Records from a dataset:
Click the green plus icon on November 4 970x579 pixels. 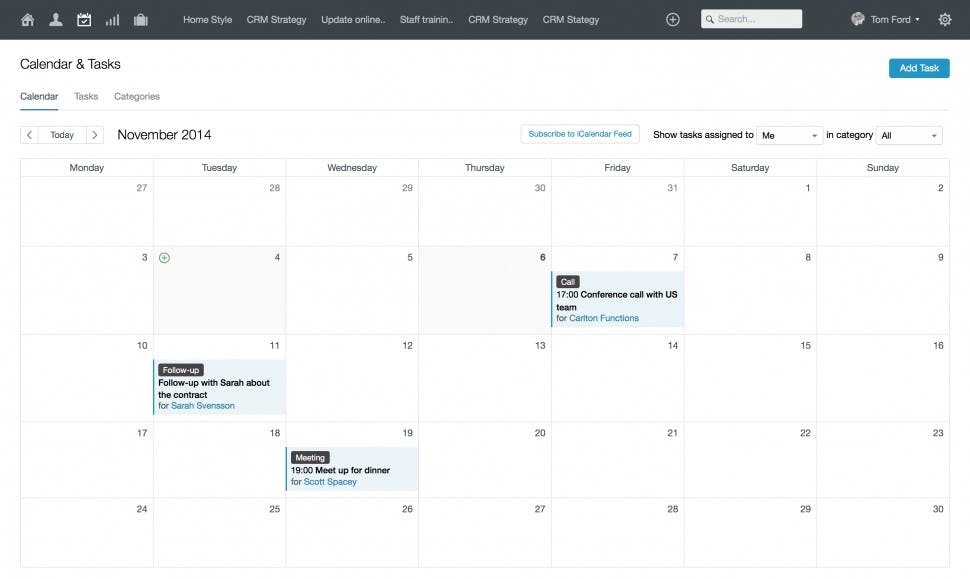(x=165, y=257)
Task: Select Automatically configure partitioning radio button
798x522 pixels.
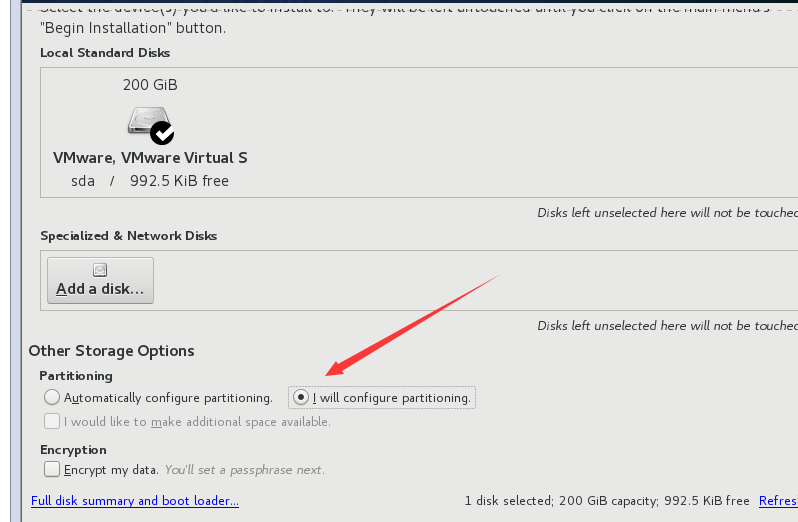Action: [x=52, y=397]
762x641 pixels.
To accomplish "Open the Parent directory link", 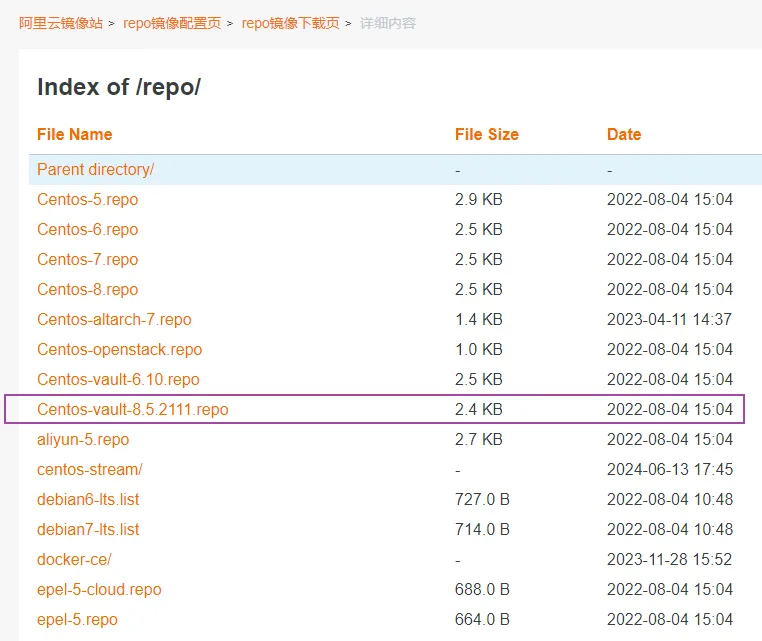I will click(95, 169).
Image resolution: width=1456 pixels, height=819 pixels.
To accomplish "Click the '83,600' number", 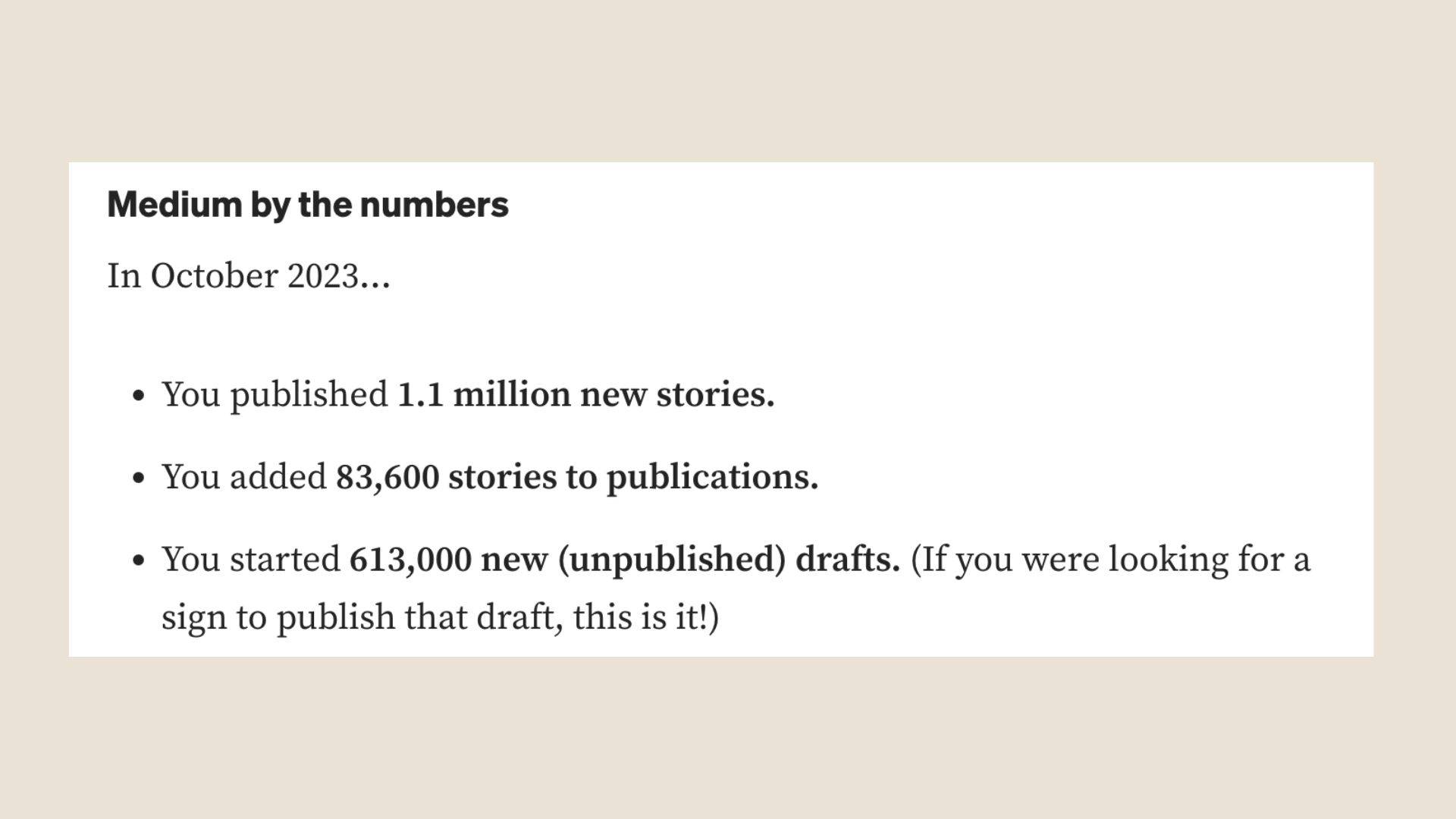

- _Work item_
With the pictures left out, copy exactly the lines from the one containing "Image resolution: width=1456" through the final line of the records above, both included.

- _Answer to this problem_
Image resolution: width=1456 pixels, height=819 pixels.
To accomplish "Click the '83,600' number", 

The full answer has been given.